Proceedings of the National Academy of Sciences; Vedran Sekara, Arkadiusz Stopczynski and Sune Lehmann


from August 23, 2016

We study the dynamic network of real world person-to-person interactions between approximately 1,000 individuals with 5-min resolution across several months. There is currently no coherent theoretical framework for summarizing the tens of thousands of interactions per day in this complex network, but here we show that at the right temporal resolution, social groups can be identified directly. We outline and validate a framework that enables us to study the statistical properties of individual social events as well as series of meetings across weeks and months. Representing the dynamic network as sequences of such meetings reduces the complexity of the system dramatically.
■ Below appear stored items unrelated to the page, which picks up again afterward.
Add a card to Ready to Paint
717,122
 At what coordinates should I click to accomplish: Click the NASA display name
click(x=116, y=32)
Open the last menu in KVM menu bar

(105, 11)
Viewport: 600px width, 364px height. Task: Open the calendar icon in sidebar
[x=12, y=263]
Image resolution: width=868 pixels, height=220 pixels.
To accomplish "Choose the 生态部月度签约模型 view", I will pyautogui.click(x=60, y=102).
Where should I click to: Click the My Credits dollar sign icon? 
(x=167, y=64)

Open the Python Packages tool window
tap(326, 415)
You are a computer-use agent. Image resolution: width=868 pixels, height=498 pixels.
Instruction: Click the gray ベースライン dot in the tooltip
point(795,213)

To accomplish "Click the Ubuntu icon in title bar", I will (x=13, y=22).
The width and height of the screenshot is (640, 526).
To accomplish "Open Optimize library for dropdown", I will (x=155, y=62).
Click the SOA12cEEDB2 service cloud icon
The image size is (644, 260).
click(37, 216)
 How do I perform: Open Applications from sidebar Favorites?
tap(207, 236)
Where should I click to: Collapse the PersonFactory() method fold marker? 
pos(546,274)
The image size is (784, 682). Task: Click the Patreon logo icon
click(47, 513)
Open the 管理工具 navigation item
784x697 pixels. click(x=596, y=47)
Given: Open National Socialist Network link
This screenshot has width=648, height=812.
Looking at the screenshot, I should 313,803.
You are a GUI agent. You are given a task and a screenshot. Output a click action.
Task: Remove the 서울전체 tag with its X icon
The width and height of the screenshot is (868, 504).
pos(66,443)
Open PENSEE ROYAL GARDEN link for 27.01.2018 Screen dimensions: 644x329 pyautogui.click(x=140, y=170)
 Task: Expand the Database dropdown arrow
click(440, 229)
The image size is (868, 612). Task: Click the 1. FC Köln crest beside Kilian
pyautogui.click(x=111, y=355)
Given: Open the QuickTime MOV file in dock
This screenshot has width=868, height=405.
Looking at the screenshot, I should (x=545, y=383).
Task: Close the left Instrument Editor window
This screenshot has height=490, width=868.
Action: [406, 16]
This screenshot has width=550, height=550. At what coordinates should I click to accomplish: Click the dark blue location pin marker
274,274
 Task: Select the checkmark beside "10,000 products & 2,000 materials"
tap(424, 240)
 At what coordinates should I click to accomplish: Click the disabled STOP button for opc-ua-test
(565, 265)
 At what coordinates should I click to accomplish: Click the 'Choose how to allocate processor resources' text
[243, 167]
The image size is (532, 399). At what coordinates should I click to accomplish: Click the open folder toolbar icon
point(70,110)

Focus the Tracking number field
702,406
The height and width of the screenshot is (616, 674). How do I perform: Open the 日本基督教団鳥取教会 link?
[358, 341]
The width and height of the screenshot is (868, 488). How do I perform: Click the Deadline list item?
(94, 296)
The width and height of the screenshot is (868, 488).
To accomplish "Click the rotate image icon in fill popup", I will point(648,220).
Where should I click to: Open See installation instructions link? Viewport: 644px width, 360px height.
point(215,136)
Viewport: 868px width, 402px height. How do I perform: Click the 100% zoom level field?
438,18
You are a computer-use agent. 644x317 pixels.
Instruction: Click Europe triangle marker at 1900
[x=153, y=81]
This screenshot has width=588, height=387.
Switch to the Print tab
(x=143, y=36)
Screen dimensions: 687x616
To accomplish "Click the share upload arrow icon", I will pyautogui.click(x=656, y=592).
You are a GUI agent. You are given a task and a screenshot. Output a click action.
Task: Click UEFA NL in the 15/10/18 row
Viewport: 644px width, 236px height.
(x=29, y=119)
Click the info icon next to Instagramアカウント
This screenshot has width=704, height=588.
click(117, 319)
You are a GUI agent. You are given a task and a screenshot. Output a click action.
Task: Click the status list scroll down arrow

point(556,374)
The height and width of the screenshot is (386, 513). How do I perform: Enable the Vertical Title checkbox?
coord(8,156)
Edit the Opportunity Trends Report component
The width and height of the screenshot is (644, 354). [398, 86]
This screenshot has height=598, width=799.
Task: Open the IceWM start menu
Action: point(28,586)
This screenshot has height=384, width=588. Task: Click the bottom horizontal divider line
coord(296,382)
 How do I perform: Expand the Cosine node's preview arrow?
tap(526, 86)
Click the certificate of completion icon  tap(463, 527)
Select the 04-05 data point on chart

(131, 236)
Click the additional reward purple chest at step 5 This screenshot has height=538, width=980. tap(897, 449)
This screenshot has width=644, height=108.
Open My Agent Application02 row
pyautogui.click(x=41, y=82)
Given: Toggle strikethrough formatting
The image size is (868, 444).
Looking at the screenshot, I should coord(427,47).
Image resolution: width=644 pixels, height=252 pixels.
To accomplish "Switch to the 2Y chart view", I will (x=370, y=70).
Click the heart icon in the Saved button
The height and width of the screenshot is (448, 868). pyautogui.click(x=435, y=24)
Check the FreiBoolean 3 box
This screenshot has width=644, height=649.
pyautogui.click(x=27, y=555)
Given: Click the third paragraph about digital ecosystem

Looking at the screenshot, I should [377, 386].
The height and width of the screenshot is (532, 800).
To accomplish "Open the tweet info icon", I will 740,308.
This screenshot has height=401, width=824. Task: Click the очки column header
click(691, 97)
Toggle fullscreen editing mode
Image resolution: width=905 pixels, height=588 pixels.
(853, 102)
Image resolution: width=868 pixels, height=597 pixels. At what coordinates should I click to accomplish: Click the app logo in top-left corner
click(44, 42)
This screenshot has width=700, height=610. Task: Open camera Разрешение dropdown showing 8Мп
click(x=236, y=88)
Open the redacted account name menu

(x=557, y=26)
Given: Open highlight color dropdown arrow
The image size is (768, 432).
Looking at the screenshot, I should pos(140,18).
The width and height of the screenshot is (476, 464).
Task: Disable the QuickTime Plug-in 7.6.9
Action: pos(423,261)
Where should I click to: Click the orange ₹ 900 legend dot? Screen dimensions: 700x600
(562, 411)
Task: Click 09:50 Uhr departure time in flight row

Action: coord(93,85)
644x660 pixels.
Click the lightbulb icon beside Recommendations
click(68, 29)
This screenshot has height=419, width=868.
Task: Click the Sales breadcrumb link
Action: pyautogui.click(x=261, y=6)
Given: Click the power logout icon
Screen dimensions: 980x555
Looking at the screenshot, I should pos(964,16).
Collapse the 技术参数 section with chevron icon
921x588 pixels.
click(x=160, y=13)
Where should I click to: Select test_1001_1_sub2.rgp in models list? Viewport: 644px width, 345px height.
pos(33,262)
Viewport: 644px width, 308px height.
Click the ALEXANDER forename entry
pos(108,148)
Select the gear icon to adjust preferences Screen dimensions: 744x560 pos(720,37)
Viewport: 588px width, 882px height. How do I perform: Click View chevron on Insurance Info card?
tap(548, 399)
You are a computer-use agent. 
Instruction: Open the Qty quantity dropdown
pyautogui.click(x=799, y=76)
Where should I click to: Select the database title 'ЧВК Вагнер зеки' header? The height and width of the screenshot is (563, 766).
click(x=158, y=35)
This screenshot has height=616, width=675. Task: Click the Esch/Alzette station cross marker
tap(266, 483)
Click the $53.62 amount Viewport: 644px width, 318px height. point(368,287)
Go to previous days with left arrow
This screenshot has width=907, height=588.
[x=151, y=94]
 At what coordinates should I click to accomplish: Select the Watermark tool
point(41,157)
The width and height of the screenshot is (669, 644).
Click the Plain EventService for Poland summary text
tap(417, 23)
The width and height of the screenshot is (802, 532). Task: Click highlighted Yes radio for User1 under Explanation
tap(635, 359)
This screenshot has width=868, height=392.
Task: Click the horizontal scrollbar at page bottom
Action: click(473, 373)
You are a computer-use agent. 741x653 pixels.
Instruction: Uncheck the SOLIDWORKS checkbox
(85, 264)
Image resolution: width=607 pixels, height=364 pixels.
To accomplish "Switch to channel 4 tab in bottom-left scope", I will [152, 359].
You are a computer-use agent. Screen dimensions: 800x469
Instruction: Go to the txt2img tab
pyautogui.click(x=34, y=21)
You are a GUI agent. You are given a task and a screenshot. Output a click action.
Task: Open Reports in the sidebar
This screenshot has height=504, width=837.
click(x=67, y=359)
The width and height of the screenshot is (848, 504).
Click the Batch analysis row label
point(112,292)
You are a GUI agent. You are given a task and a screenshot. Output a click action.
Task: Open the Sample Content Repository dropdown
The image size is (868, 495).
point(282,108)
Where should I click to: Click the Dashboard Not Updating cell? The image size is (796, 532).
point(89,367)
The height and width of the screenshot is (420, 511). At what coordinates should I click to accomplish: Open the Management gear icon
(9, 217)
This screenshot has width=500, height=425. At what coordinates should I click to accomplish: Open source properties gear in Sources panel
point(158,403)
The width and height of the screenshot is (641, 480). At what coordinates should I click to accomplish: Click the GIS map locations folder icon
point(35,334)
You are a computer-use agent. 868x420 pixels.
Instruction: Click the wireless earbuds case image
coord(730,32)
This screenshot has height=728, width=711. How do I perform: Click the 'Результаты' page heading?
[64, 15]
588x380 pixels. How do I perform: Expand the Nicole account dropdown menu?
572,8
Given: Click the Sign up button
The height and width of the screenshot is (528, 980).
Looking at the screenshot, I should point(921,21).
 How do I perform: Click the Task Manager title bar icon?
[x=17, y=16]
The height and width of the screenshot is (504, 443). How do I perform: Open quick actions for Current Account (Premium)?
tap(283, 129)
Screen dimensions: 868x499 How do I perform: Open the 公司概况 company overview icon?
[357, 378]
We illustrate the usefulness of the framework by investigating the predictability of human social activity.

 

AI’s Research Rut

MIT Technology Review, Olga Russakovsky


from August 23, 2016

When you picture AI, what do you see? A humanoid robot? When you think about a real-world application of AI, what comes to mind? Probably autonomous driving. When you think about the technical details of AI, what approach do you name? I’m willing to bet it’s deep learning.

In reality AI comes in many shapes and forms. AI machines go far beyond humanoid robots; they range from software detecting bullying on social media to wearable devices monitoring personal health risk factors to robotic arms learning to feed paralyzed people to autonomous robots exploring other planets. The potential applications of AI are limitless: personalized education, elderly assistance, wildlife behavior analysis, medical-record mining, and much more.

 

Spreadsheet software defaults damage science

Genome Biology; Mark Ziemann, Yotam Eren and Assam El-Osta


from August 23, 2016

As I tweeted earlier this week, Excel is bad for science. Libre Office and most spreadsheet applications are no better. The issue this time? “Microsoft Excel, when used with default settings, is known to convert gene names to dates and floating-point numbers. A programmatic scan of leading genomics journals reveals that approximately one-fifth of papers with supplementary Excel gene lists contain erroneous gene name conversions.” [full text]

 

Big data and hidden cameras are emerging as dangerous weapons in the gentrification wars

Quartz, Dia Kayyali


from August 23, 2016

The gentrification wars have a dangerous new weapon: invasive surveillance technology.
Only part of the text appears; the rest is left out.